Neurosurgery Coding Alert

Reader Questions:

Note Differentials When Making E/M Level Decision

Question: An established patient came to our office complaining of left-sided facial pain that began two days earlier. Our provider documented multiple differentials and administered a dose of Decadron in the office. He advised the patient to monitor the symptoms over the next 24 hours. How should I calculate the level of medical decision making (MDM) for this encounter? Is this a level-three evaluation and management (E/M) service?

AAPC Forum Participant

Answer: Without seeing the details of your provider’s note, it is hard to determine MDM in this scenario precisely.

However, two things in this encounter suggest the MDM probably rises to level four and not level three, as you suggest.
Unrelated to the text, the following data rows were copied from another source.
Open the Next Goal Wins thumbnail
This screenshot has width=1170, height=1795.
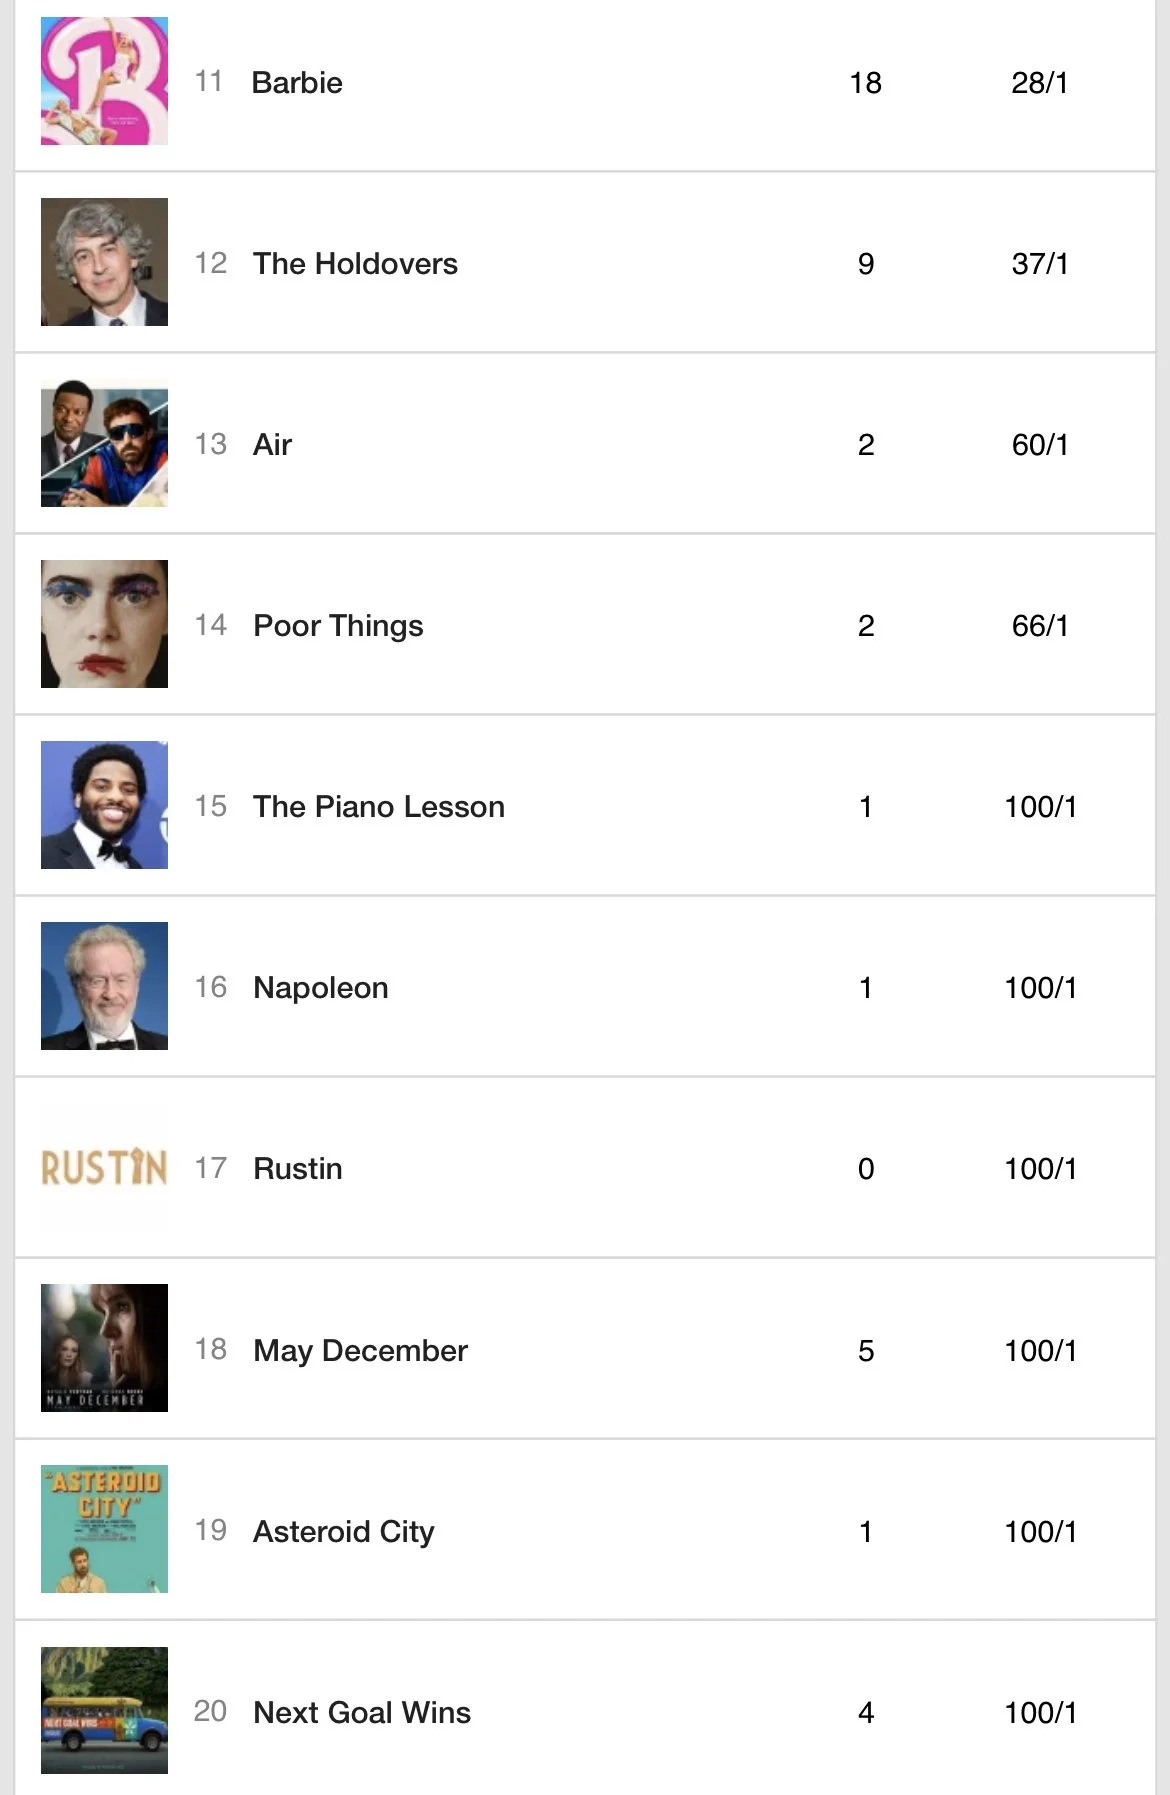point(104,1710)
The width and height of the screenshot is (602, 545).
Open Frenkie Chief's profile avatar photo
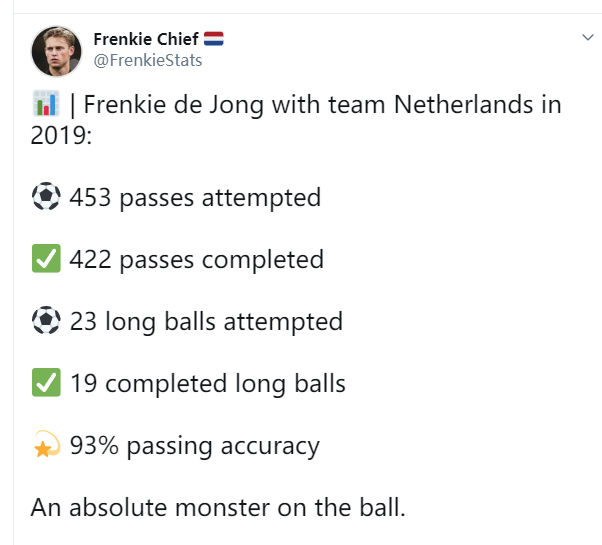(56, 51)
First, your provider has described a diagnosis with multiple differentials that need to be evaluated. This may well meet the definition of an undiagnosed new problem with an uncertain prognosis, which more closely aligns with level four MDM, rather than an acute, uncomplicated illness or injury, which would be more associated with level three.

Second, your provider decided to administer a steroid — a prescription drug — in order to treat the patient’s condition. Prescription drug management is an example of a moderate level of risk of morbidity in the MDM table, which again suggests level four MDM.

So, you may well be able to justify billing office/outpatient E/M 99214 (Office or other outpatient visit for the evaluation and management of an established patient, which requires a medically appropriate history and/or examination and moderate level of medical decision making …) for this encounter, though you would do well to discuss this further with your provider before doing so.